GOAL> Rewrite everything in the data from the line containing "Where should I click to: Tap the 15/1" down to the line containing "click(x=665, y=433)" as a numbered list, including both of those lines and dropping the blank ones.
## Start TASK INPUTS
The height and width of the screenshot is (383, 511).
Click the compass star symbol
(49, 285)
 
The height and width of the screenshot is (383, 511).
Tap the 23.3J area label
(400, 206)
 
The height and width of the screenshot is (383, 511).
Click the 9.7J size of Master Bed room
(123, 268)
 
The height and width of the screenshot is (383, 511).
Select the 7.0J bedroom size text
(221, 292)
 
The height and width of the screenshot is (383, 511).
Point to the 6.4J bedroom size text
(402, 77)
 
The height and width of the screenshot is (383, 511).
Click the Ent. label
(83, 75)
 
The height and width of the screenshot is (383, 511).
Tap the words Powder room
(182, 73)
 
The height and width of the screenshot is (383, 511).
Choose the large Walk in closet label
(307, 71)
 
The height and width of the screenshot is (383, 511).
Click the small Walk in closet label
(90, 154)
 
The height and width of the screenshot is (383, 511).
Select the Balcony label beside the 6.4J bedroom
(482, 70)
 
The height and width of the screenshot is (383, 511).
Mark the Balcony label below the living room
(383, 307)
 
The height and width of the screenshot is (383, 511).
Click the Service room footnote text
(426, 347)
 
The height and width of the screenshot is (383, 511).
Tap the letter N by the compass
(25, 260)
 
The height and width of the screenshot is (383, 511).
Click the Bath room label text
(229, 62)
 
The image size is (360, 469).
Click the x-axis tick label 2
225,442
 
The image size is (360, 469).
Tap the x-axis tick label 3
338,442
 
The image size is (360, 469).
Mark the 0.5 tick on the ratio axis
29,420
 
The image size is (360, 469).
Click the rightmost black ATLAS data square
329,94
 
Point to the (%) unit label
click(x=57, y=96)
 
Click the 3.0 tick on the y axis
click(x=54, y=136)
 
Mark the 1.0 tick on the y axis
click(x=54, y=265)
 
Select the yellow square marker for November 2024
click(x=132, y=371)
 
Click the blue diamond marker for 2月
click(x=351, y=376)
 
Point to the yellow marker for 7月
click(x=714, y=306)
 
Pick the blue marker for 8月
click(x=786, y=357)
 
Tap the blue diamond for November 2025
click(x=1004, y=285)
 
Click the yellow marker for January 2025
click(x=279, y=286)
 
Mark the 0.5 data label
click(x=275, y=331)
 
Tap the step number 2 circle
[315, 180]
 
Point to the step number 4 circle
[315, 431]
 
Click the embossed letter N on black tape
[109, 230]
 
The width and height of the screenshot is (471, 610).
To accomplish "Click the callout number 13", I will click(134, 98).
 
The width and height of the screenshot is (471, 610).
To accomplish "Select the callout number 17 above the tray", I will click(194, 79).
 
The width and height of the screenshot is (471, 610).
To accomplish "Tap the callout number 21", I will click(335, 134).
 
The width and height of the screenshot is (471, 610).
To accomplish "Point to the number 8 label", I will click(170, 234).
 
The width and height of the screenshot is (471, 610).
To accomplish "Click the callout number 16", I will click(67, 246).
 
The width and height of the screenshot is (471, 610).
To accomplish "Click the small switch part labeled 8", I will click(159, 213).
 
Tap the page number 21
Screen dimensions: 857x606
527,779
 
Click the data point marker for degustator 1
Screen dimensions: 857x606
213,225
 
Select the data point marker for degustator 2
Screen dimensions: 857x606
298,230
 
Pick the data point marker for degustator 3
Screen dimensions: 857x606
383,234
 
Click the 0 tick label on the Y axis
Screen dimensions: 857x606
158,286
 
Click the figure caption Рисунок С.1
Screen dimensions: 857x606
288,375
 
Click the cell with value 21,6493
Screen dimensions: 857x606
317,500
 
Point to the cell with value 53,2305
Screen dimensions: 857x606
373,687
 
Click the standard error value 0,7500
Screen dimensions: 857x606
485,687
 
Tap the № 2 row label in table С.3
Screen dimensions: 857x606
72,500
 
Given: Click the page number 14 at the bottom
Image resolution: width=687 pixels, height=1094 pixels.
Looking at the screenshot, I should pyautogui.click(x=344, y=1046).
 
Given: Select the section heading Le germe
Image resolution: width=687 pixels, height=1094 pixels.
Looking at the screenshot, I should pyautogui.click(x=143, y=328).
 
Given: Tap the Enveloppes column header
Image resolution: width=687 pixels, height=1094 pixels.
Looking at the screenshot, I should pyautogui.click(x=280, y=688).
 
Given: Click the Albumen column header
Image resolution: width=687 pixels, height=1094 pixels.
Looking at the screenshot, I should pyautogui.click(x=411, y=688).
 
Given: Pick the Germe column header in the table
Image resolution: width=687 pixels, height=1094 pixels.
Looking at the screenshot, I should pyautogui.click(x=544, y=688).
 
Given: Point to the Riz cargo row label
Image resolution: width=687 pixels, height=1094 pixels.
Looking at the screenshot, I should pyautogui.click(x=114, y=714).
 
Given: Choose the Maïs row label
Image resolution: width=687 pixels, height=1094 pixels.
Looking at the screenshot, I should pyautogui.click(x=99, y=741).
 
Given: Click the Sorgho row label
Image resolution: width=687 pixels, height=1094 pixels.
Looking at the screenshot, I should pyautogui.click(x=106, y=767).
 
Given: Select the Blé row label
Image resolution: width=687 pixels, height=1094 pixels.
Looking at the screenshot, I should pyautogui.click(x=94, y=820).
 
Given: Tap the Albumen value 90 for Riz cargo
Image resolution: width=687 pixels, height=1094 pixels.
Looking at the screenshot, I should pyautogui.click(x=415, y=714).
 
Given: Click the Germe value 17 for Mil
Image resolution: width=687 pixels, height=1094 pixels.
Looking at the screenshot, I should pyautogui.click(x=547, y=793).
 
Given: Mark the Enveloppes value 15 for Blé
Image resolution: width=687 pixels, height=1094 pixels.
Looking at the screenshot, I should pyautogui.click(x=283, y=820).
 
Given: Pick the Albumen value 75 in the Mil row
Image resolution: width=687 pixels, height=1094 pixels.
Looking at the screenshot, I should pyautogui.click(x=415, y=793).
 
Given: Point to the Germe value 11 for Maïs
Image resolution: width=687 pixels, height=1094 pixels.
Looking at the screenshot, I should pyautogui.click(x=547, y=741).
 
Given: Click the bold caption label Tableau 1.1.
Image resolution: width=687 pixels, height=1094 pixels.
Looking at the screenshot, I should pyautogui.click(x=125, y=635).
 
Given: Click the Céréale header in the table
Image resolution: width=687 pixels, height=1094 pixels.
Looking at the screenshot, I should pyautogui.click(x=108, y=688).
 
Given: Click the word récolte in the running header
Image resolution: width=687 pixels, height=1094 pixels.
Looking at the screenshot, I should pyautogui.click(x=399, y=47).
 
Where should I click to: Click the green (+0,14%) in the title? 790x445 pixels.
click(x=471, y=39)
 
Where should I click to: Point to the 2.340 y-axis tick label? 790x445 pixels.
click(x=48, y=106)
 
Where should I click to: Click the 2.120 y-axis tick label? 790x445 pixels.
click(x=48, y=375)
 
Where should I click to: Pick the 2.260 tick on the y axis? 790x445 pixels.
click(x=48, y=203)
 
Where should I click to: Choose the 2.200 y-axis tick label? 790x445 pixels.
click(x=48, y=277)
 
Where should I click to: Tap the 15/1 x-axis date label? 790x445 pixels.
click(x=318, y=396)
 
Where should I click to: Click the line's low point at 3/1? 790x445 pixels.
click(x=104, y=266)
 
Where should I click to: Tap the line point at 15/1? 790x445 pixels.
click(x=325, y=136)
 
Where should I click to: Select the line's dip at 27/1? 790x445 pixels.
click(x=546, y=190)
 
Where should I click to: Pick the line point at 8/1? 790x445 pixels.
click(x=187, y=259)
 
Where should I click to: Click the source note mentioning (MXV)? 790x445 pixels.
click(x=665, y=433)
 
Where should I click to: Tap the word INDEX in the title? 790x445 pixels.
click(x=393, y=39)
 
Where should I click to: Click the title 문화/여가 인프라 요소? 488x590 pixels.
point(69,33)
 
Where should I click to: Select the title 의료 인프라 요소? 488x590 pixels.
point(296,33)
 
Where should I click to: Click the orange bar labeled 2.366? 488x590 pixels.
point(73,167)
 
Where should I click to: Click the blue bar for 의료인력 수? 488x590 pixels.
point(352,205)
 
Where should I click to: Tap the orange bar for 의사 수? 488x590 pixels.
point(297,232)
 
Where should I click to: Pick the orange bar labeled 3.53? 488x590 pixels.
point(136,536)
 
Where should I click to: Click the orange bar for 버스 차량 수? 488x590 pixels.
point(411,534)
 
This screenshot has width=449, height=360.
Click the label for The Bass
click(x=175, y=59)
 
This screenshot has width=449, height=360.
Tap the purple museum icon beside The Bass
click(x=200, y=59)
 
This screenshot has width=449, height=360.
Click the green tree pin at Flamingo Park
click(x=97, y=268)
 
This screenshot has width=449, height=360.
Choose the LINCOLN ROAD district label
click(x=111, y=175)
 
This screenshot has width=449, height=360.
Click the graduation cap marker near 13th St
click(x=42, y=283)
## End TASK INPUTS
FINAL RESULT>
1. Where should I click to: Tap the 15/1 x-axis date label? 790x445 pixels.
2. click(x=318, y=396)
3. Where should I click to: Click the line's low point at 3/1? 790x445 pixels.
4. click(x=104, y=266)
5. Where should I click to: Tap the line point at 15/1? 790x445 pixels.
6. click(x=325, y=136)
7. Where should I click to: Select the line's dip at 27/1? 790x445 pixels.
8. click(x=546, y=190)
9. Where should I click to: Pick the line point at 8/1? 790x445 pixels.
10. click(x=187, y=259)
11. Where should I click to: Click the source note mentioning (MXV)? 790x445 pixels.
12. click(x=665, y=433)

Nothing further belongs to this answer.